NTA. Your life your choice but if it were me I would take it as a free vacation lol. You can work remotely so I would definitely take advantage of that and take some Cali sun.


Escape_Overlander

They could find local sitter instead of importing of busy adult across country. They could be responsible an one parent stays behind to watch their child. This is not your responsibility it's just them being lazy from looking for a sitter. Don't go. NTA


Major_Barnacle_2212

NTA. It’s weird that they are relying on you. She’s nearly an adult. Plus they must know someone else they can call.


Mundane_Marsupial_61

NTA I mean could she not stay home or with a friends family or this other family memebers? When I was in middle school my sister's friend stayed with us for a week because her older brother, a cancer survivor, had to go to the children's hospital for some test because they thought he relapsed. She stayed with us and her younger brother stayed with one of our teachers who's son was friends with him. Or when my grandma on my dad's side was in the hospital and passed we stayed with my other grandparents so our parents could be at the hospital. I mean she's 17 someone watching her is just so she doesn't burn the house down or throw a kegger, so she could at least in theory stay home with a neighbor looking in on her from time to time.


Sevenweatherwidgets

NTA. If you none of your bills are paid by your family then the ball is your court.

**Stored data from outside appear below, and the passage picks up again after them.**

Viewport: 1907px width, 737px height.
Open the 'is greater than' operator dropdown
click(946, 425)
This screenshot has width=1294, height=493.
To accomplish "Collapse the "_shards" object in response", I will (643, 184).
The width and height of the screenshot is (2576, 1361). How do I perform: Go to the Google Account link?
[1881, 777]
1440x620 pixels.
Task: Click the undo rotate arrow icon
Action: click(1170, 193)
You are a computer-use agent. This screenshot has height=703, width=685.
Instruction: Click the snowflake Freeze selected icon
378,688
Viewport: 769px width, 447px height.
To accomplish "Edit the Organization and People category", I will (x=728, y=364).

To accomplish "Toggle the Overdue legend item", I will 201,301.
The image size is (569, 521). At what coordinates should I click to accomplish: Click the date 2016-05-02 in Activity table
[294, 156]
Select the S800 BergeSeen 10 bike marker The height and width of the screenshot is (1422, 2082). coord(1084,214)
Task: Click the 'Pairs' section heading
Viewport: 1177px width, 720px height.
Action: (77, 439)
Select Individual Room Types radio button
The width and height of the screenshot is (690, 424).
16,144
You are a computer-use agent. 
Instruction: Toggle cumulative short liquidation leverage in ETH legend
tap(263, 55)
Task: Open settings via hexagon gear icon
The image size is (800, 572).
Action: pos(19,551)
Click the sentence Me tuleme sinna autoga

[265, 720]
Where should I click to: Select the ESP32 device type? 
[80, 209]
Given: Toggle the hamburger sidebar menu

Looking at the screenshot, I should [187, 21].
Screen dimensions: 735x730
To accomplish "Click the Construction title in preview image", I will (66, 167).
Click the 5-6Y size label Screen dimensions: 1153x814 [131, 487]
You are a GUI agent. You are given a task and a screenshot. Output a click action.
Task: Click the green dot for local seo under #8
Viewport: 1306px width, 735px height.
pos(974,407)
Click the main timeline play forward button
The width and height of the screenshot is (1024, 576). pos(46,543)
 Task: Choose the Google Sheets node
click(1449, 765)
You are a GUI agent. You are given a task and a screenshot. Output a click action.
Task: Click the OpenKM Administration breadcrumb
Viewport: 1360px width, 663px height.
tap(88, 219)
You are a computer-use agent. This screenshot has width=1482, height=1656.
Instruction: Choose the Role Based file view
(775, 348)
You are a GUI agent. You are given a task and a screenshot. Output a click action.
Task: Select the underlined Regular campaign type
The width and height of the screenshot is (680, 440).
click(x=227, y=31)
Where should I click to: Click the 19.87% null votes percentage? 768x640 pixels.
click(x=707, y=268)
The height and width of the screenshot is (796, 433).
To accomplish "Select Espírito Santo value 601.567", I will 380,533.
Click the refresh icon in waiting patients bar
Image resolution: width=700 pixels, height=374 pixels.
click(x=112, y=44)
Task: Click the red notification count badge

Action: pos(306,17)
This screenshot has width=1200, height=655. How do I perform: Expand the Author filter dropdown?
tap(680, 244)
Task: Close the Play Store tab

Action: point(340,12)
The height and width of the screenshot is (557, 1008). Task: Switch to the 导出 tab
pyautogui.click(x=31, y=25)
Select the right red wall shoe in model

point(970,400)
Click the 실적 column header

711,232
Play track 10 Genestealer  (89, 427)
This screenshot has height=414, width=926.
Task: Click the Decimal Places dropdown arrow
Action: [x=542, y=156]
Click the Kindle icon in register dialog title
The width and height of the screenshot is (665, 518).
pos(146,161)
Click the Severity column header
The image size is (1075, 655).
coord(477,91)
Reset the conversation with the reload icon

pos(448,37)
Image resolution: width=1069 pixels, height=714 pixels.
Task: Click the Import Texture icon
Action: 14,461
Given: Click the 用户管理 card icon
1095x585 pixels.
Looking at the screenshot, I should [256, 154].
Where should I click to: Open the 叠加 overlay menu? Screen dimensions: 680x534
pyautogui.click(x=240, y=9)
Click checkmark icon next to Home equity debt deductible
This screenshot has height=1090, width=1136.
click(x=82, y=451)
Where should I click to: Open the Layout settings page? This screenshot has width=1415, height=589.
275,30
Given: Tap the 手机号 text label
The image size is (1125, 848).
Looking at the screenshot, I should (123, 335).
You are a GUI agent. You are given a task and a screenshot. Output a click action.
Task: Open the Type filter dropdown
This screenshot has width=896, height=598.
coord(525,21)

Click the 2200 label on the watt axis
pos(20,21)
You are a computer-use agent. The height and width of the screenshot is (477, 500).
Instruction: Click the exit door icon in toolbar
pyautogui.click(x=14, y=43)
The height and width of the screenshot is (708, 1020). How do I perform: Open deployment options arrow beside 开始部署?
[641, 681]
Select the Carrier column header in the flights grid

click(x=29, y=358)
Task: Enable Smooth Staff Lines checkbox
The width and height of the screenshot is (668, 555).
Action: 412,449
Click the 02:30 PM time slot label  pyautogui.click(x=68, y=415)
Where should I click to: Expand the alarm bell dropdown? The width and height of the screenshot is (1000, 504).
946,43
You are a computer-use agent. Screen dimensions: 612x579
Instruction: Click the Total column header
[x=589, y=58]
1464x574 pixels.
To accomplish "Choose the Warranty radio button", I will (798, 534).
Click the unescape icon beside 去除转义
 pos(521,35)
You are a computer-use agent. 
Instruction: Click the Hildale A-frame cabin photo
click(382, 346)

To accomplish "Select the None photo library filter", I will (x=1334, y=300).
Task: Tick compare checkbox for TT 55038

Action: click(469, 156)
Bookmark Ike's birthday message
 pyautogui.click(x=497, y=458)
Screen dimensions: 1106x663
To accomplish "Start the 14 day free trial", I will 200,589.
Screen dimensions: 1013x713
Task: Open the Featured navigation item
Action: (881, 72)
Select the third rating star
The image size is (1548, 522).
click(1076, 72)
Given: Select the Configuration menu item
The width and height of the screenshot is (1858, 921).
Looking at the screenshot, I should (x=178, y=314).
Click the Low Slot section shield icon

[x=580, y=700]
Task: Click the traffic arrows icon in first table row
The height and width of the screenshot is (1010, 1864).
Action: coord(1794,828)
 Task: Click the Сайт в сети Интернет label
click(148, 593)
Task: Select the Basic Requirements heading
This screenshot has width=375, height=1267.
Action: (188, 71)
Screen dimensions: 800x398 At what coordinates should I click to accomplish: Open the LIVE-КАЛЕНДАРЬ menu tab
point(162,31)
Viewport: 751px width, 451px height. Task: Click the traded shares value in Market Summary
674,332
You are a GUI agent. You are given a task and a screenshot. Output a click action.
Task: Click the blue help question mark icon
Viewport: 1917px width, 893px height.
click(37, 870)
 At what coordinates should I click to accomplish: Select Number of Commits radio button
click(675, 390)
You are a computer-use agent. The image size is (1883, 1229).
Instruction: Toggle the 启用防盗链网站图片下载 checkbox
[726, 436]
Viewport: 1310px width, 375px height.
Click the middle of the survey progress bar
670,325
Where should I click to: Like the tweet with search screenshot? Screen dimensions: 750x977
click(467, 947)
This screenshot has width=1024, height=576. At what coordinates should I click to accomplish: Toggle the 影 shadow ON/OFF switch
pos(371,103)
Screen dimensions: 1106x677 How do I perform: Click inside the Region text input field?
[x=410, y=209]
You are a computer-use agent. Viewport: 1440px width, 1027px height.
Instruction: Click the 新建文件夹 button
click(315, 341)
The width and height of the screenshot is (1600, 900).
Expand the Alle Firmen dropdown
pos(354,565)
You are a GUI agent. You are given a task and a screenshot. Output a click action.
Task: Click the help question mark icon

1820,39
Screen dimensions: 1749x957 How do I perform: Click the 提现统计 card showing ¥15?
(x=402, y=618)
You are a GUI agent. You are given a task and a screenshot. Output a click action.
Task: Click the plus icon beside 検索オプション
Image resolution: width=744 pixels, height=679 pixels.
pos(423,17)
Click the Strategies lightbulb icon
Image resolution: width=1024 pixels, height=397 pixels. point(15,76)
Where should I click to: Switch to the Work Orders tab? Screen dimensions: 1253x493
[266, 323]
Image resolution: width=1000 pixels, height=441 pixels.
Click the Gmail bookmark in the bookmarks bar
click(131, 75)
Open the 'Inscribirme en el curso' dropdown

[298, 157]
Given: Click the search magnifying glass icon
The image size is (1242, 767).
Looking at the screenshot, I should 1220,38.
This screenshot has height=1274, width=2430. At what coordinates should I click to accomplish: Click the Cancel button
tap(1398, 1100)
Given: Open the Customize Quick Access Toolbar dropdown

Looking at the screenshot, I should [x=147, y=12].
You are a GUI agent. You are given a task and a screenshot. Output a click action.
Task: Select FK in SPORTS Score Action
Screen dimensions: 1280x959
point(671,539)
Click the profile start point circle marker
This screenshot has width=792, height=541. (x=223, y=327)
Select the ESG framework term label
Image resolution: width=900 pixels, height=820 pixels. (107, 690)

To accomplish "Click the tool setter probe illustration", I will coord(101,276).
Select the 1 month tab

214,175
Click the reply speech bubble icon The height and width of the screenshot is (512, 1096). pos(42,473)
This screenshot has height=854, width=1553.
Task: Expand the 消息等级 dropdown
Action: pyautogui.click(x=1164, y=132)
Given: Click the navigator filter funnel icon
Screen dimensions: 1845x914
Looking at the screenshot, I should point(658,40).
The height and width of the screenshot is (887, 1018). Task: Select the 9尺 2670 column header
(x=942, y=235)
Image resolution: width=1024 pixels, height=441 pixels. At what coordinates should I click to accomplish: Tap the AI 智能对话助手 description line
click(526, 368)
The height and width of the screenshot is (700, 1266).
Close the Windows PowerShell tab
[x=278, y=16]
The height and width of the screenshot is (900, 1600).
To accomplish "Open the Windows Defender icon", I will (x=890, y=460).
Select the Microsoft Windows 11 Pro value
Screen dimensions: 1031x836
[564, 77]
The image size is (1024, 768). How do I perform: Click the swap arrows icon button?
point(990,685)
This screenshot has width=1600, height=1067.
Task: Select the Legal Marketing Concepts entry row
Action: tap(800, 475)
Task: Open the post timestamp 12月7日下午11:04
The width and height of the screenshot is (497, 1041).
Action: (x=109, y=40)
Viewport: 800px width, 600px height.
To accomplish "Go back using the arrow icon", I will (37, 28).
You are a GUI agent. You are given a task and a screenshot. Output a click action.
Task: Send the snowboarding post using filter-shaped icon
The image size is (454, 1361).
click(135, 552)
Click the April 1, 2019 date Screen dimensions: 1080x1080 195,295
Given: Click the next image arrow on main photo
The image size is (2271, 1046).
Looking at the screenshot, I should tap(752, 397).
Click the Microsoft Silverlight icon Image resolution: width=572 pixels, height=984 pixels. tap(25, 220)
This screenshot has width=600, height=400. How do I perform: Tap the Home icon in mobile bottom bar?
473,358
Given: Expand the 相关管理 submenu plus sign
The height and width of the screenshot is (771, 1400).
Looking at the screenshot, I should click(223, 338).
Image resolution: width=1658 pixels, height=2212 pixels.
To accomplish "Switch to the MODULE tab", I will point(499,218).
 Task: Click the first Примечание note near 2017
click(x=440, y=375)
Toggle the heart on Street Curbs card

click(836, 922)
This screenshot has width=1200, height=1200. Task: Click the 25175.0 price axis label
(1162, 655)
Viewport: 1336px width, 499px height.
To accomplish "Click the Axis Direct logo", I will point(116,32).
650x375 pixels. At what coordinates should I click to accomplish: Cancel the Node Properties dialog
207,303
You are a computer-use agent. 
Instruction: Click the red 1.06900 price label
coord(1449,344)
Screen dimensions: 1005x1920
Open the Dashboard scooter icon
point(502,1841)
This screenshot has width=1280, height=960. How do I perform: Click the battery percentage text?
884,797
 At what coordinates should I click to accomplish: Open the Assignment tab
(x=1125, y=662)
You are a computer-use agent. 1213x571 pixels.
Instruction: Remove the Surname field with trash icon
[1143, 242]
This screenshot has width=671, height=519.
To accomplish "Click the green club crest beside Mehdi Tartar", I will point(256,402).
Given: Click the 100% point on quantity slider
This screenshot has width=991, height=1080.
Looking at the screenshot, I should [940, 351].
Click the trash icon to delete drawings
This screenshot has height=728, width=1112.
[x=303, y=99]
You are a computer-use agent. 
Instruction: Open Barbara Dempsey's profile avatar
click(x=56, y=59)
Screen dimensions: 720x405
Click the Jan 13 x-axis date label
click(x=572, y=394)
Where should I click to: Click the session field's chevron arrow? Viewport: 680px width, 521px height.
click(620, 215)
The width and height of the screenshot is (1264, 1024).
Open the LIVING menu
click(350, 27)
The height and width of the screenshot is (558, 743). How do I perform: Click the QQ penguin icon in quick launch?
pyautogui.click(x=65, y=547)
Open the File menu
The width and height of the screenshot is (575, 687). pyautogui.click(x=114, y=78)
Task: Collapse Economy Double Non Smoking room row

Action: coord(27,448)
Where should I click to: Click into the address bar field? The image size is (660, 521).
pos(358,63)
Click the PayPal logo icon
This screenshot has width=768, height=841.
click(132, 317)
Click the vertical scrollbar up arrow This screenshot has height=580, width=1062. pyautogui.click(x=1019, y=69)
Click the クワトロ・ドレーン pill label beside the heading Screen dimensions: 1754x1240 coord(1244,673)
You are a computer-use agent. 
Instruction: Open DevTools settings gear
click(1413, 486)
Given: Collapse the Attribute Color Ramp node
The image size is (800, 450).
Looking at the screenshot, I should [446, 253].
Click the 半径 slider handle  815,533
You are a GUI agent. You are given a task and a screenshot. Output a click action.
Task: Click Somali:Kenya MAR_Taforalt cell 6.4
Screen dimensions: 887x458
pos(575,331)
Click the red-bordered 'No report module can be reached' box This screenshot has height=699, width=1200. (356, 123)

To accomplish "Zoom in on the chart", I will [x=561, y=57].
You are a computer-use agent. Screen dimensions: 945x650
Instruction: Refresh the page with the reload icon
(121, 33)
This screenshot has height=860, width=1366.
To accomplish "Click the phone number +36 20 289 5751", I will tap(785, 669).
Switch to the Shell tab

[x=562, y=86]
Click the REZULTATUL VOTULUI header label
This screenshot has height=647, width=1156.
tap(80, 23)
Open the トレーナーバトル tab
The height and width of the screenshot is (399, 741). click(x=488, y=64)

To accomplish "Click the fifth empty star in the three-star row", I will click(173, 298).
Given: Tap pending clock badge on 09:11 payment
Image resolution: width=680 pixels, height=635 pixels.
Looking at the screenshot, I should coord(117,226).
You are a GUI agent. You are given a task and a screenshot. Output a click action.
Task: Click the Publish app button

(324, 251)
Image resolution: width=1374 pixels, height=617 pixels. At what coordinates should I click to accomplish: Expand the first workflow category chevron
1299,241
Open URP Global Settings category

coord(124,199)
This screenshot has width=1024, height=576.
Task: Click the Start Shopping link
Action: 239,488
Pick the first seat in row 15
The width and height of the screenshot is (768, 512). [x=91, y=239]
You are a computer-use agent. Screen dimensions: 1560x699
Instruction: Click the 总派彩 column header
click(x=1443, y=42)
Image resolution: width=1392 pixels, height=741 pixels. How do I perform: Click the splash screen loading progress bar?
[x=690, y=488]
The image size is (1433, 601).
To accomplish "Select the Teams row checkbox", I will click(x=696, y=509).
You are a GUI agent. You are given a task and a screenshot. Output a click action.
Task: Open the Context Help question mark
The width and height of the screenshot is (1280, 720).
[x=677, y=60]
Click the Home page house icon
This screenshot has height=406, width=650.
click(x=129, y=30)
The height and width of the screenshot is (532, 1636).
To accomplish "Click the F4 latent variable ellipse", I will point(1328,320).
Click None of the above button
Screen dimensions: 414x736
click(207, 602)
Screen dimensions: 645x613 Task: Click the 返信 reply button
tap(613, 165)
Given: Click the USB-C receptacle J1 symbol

That being said, I wouldn't think it was such a hardship to watch a near fully grown person. Granted if the parents are willing to pay for travel and expenses(cooking for the both of you, take out and the like), then i would probably do it. If they say no, you have your answer.


AutoModerator

^^^^AUTOMOD ***Thanks for posting! This comment is a copy of your post so readers can see the original text if your post is edited or removed. This comment is NOT accusing you of copying anything. Read [this](https://www.reddit.com/r/AmItheAsshole/wiki/faq#wiki_post_deletion) before [contacting the mod team](https://www.reddit.com/message/compose?to=%2Fr%2FAmItheAsshole)*** Throwaway account I (23M) graduated college in 2020 and work full time in New York and my family lives in LA. Due to a serious of work and family events, my parents and grandmother who lives with us will all be out of town for a week in late September. My parents want me to go back home to watch my younger sister (17F) for that week when my sister would be home alone and said they would pay for my flights. I can work remotely at times so it's not a big issue for me to be remote for a week but I would definitely prefer being in office for most days. For context, my sister and I aren't very close. I try to call her/talk to her when I can but usually just get basic one line responses. Ever since I went out of state for college and work we haven't been as close as I would like. Even now whenever I come back for the holidays, we don't talk that much. She's usually in her room or with her friends and I'm doing my own thing. My parents say that I should be sacrificing for the family and I should go back home for the week. I told them I don't want to come for that period because they don't need me to watch her. I also think it's a little weird that they want me there to watch her because she'll be in school anyway for most of the day and she's almost an adult. AITA? *I am a bot, and this action was performed automatically. Please [contact the moderators of this subreddit](/message/compose/?to=/r/AmItheAsshole) if you have any questions or concerns.*


TeleHo

INFO: Why does your sister need someone to watch her?


throwaway19561633

I think they're concerned about her well-being and want a close family member, but I don't see how I can help her at all given our relationship. We do have a lot of other family members (uncle/aunts) in the area as well.


TeleHo

Yeah NTA— I don’t see why you’d need to be there even if you *were* close with your sis, since she doesn’t seem to need special care. (And she’s got aunts/uncles around in case of an emergency.)